EMPATİ YETİSİ KAZANDIRIR
Kitaplar, farklı özelliklere sahip çok sayıda karakterin yaşamlarına ortak olmanızı sağlar. Birbiririne zıt karakterler, birbirine benzeyen karakterler genel olarak insanlara dair fikir sahibi olmanıza olanak tanır. Böylece zamanla karşınızdaki insanı anlama yetiniz gelişir ve empati yapmaya başladığınızı görebilirsiniz. Zamanla çok daha anlayışlı, kolay kolay sinirlenmeyen insan olduğunuzun ayırdına varacaksınız.
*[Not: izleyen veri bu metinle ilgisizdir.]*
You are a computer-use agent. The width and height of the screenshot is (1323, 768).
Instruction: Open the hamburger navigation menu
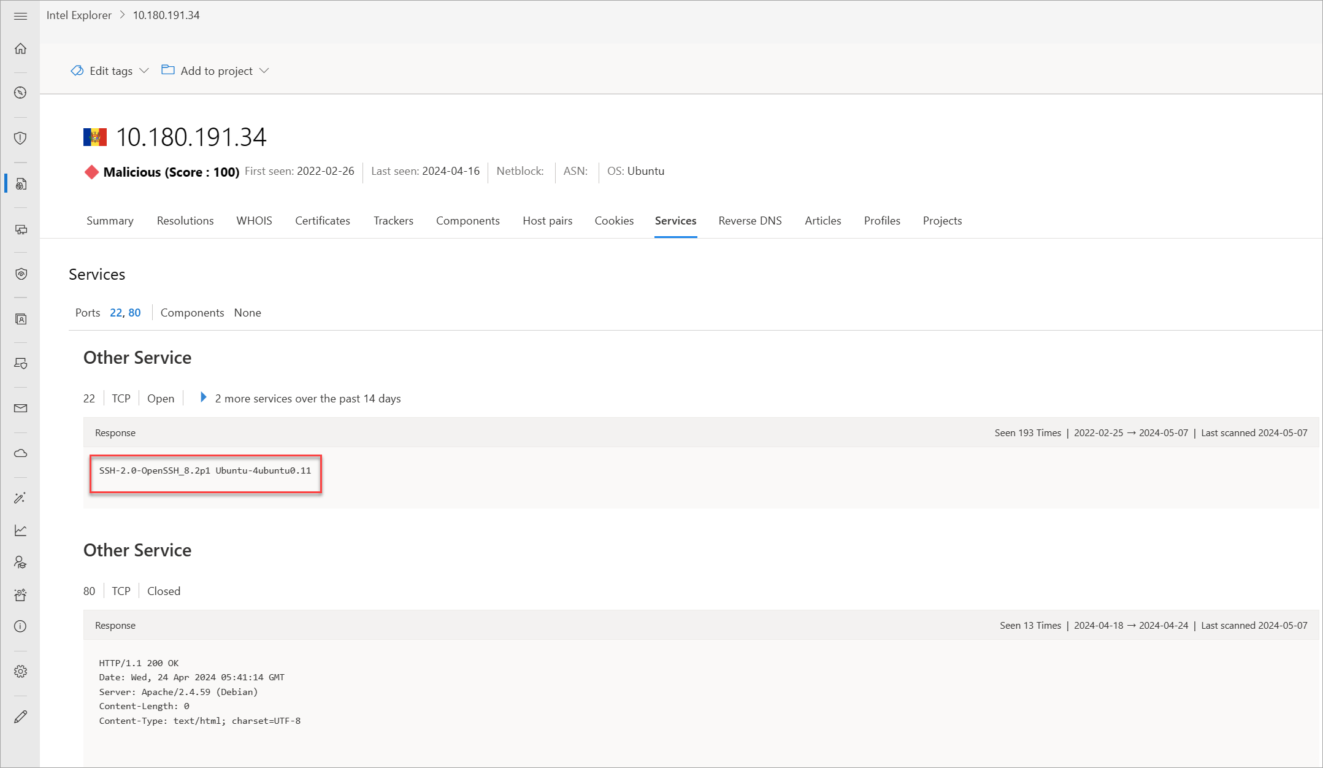click(x=20, y=16)
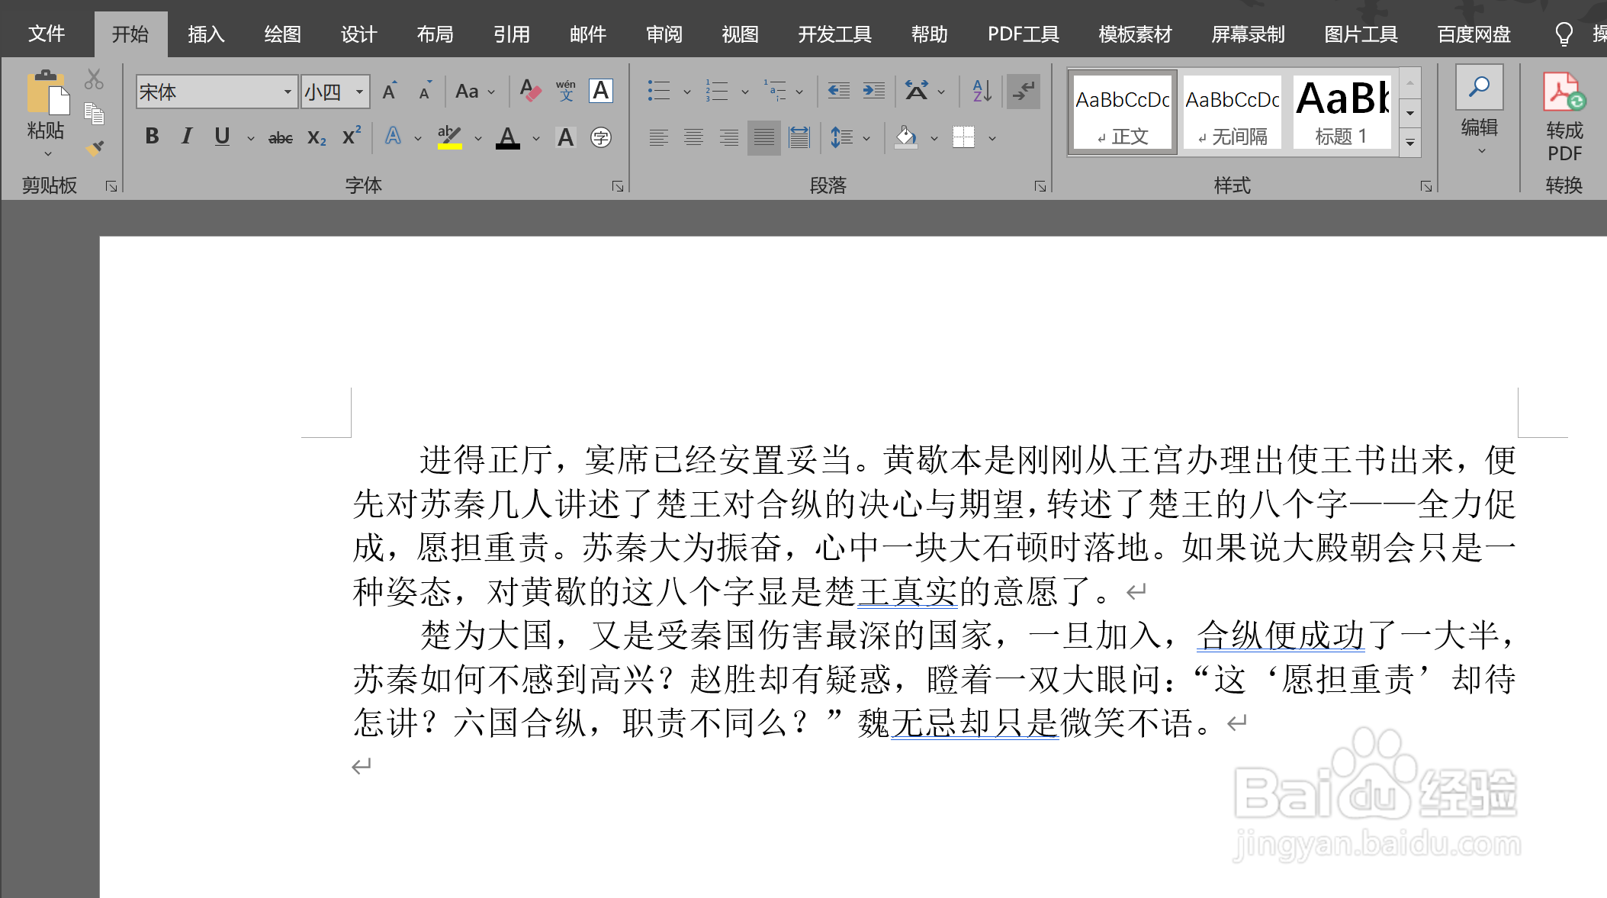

Neurology adlı dergide yapılan bir araştırmaya göre kitap okumak gibi aktiviteler insanların zekasını kesinleştiriyor, yaşlanmaya bağlı oluşabilecek hafıza rahatsızlıklarının da büyük ölçüde önüne geçiyor. Pek çok kişinin yaşlandığında başına gelmesinden korktuğu alzheimer hastalığının önüne geçmenin yolu da kitap okumaktan geçiyor. Uzmanlara göre okunan kitap sayısı arttıkça, alzheimer hastalığına yakalanma riski de o derece azalıyor.
BAŞARIYI ARTTIRIYOR
Uzmanlara göre kitap okuma oranı, eğitim hayatındaki başarıyla da doğru orantılı. Özellikle sınavlara hazırlanan gençler arasında, kitap okuma sayısı fazla olan öğrenciler, okuduklarını daha kolay ve daha kısa sürede anlayabildiğinden sınavlardaki başarıları da buna bağlı olarak artış gösteriyor. Ne denli büyük sınavlara girdiğiniz önemli değil; kitap okuyorsanız korkacak bir şeyiniz de yok demektir.
AĞAÇ YAŞ İKEN EĞİLİR
Birçok ebeveyn çocuklarının kitap okumadığından şikayet ederek çocukları üzerinde baskı kuruyor. Ancak bu baskı tersine dönerek çocuklara kitap okuma alışkanlığı kazandırmadığı gibi kitaplara karşı bir antipati duygusu da yaratıyor. Yapılan bir araştırmaya göre, ebevenylerin düzenli olarak kitap okudukları bir evde yetişen çocuklar, ilerleyen yaşamlarında düzenli birer okuyucu haline geliyor. Düzenli kitap okuyan bireyler de düzenli bir yaşam kurabiliyor. Bununla birlikte ifade yeteneği de gelişen bireyler, kendilerini çok daha rahat ve kolay bir şekilde ifade edebiliyor. Bu nedenle çocuklarınıza kitap okumayı dayatmak ve onlar kitap okurken televizyon seyretmek yerine, onlara örnek olun ve siz de onlarla kitap okuyun. Bu hem onlara ve size kitap okuma alışkanlığı kazandıracak hem de aranızdaki bağı kuvvetlendirecektir.